Front. Digit. Health, 22 July 2022

Sec. Personalized Medicine

Volume 4 - 2022 | https://doi.org/10.3389/fdgth.2022.862095

This article is part of the Research TopicMultimodal Digital Approaches to Personalized MedicineView all 8 articles

Erroneous data: The Achilles' heel of AI and personalized medicine

Thomas Birk Kristiansen¹^*

Kent Kristensen²

Jakob Uffelmann^3,4

Ivan Brandslund⁵

¹Ishøjcentrets Læger, Ishøj, Denmark
²Institute of Law, University of Southern Denmark, Odense, Denmark
³Public Danish E-Health Portal (Sundhed.dk), Copenhagen, Denmark
⁴Sundhed.dk International Foundation, Copenhagen, Denmark
⁵Department of Medical Science and Artificial Intelligence, Institute of Regional Health Research, University Hospital of Southern Denmark Sygehus Lillebælt (SLB), University of Southern Denmark, Odense, Denmark

This paper reviews dilemmas and implications of erroneous data for clinical implementation of AI. It is well-known that if erroneous and biased data are used to train AI, there is a risk of systematic error. However, even perfectly trained AI applications can produce faulty outputs if fed with erroneous inputs.

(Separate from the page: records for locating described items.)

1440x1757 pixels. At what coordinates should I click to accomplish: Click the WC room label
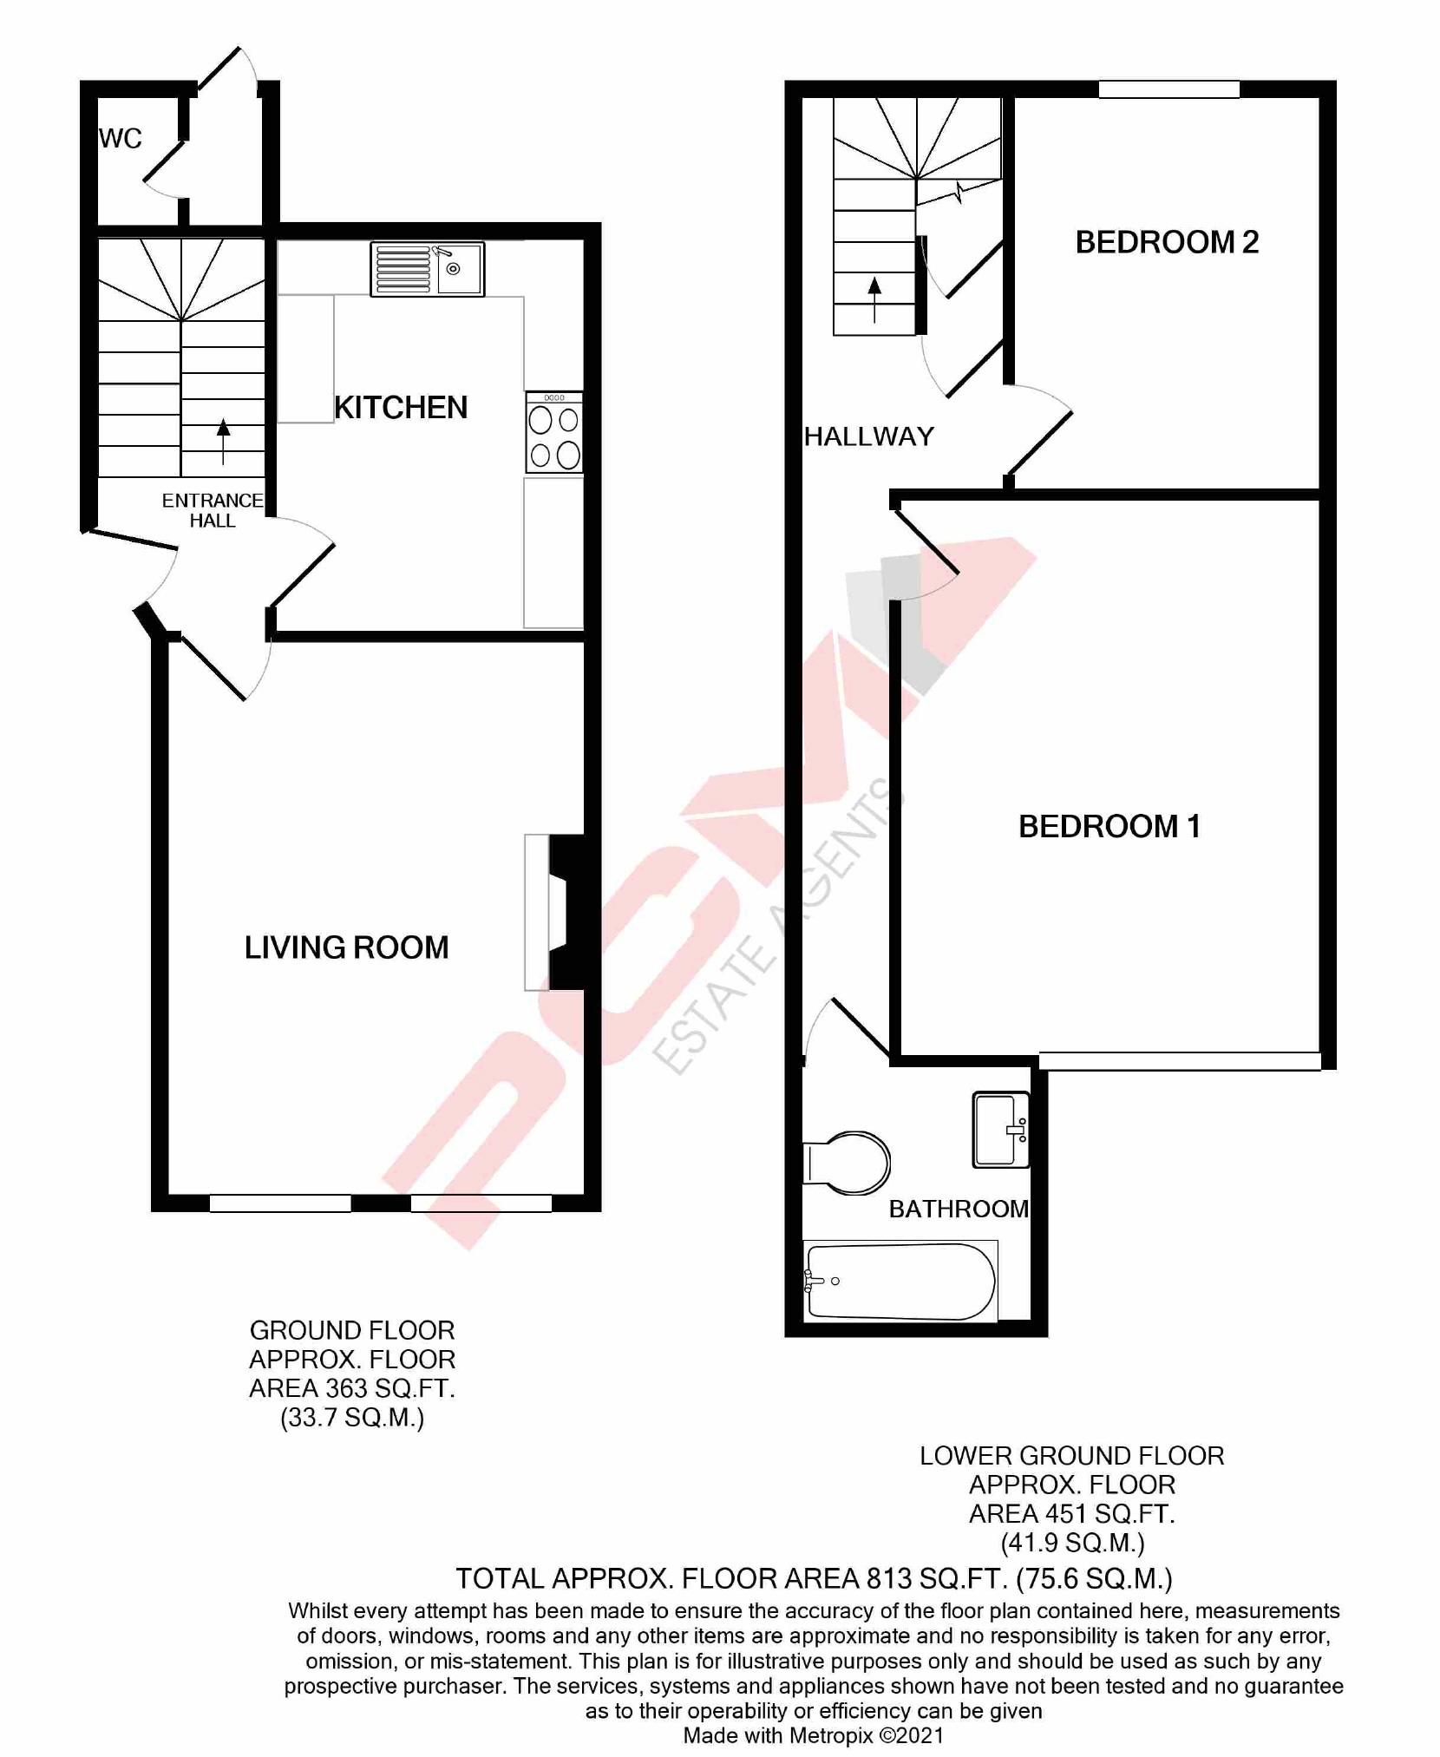(120, 139)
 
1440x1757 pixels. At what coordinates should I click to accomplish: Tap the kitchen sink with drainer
(427, 269)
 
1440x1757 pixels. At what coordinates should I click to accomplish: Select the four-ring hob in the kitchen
(554, 433)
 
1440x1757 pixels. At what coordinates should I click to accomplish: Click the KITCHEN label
(401, 408)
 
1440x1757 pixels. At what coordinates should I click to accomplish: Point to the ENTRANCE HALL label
(213, 511)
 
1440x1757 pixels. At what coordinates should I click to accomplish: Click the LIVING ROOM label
(346, 947)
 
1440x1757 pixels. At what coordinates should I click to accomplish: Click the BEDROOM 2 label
(1167, 242)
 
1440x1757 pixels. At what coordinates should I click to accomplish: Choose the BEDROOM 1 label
(1109, 827)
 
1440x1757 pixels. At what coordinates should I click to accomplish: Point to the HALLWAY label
(868, 436)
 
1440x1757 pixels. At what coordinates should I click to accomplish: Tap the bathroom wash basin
(1001, 1130)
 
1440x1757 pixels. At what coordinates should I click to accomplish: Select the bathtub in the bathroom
(900, 1282)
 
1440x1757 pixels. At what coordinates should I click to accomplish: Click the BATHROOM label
(959, 1209)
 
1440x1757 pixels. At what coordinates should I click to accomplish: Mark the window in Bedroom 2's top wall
(1168, 89)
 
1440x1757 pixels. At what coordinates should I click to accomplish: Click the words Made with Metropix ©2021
(813, 1735)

To counter such problems, we suggest 3 steps: (1) AI should focus on data of the highest quality, in essence paraclinical data and digital images, (2) patients should be granted simple access to the input data that feed the AI, and granted a right to request changes to erroneous data, and (3) automated high-throughput methods for error-correction should be implemented in domains with faulty data when possible. Also, we conclude that erroneous data is a reality even for highly reputable Danish data sources, and thus, legal framework for the correction of errors is universally needed.

Introduction

Artificial intelligence (AI) in healthcare may carry great promise, though in many cases strong clinical evidence for its positive effects is lacking (1). Currently, AI is being developed for many purposes such as automated diagnosing in clinical laboratory medicine (2), for radiological imaging description (3), for monitoring of patients (4), and to stratify the acuity of incoming patients (5).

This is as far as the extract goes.